Minden Hills’ latest draft budget is 1.5 per cent higher than the previous, bringing the anticipated 2022 tax levy to 5.5 per cent. It will mean an additional $16.33 per $100,000 of residential assessment for taxpayers.

The draft also includes $6.7 million in projects funded through debt.

On April 20, council voted to provisionally approve the budget ahead of an April 28 meeting where the public can comment, such as on a governance model for the Agnes Jamieson Gallery. The township is expected to adopt the budget at that meeting.

Coun. Bob Carter voted against the draft over concerns about the funding model. He said using debt financing to complete projects such as Scotch Line reconstruction would impact ratepayers next year in a “double-digit” 2023 budget.

“It’s like we’re borrowing money for operational expenses … that is something philosophically I am opposed to,” Carter said.
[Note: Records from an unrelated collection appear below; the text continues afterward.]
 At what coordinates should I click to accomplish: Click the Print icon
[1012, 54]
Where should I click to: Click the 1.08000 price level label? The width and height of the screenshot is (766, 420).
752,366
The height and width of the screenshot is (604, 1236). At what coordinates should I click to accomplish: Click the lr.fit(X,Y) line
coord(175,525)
Staff said a double-digit increase is unlikely.

The $3,495,700 reconstruction is set to be financed through debenture, money borrowed by the township and repaid yearover-year.
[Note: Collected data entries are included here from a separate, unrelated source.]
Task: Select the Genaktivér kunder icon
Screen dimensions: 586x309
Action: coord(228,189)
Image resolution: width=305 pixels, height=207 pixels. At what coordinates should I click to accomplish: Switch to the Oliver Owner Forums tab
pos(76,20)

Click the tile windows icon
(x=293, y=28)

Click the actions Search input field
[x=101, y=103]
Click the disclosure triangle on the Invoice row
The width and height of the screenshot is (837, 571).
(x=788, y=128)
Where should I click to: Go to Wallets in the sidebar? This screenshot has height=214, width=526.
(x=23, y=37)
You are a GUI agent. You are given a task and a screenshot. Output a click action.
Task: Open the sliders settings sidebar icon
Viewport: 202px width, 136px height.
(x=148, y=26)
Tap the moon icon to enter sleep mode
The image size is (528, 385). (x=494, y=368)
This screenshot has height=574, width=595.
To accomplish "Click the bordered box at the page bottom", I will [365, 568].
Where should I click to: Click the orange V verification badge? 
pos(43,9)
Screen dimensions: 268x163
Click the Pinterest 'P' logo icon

Staff proposed borrowing $6,760,578 for projects completed in 2022. Yearly interest costs are estimated to be $578,630, which staff said will call for a six per cent 2023 tax rate increase.

“We do feel that it is important [the road reconstruction] begins in 2022,” said McKibbin. Staff estimated the roads will cost $25,000 annually to service as their condition declines.

A staff report said financing the work through the tax levy would push this year’s budget past a 5.5 per cent rise.

Mayor Brent Devolin said “the product we’re going to get in the end is a much more substantial road. It isn’t just a light upgrade or repurposing … this is a substantially different road that is going to come out the other end.”

Carter said since the project doesn’t yet have completed engineering plans, “the chances are, it’s not going to be done in 2022.”

Snack bar conversation continues

The township is likely to approve using $300,000 of borrowed funds to retrofit the recently-opened arena snack bar – a recommendation that continues to spark controversy at meetings.

Coun. Pam Sayne said she “cannot support” using taxpayer funds to outfit the space, which the Huskies will be responsable for opperating.

“If we’re going to do any kind of debenture of $300,000, we should put it into services we’re trying to maintain as opposed to services that are not for the full municipality,” Sayne said. “Whether it’s the boardwalk or boat ramps that everybody uses in the community, I think we’ve pulled way too much towards the arena at this point.”

Deputy Mayor Lisa Schell called the snack bar a “necessity,” and said the Huskies’ game-day attendance proves how dire the need is.

“It’s so important to have within a community centre when you have user groups using it,” she said. “I think more people will use a snack bar … than a boat launch at Bob Lake.”

Coun. Jean Neville said since a municipal tender, released three times, went unanswered, it makes sense to supply the space to the Huskies.

“Councillor Sayne obviously hasn’t been there when there are hundreds of people in that arena who desperately want a snack bar,” she said.

Council also approved a two per cent water rate increase and five per cent wastewater increase for Minden and Lutterworth ratepayers.

Minimum rates for property owners on Minden’s water systems will be approximately $47.80 more annually, while in Lutterworth it will be a $24.01 hike.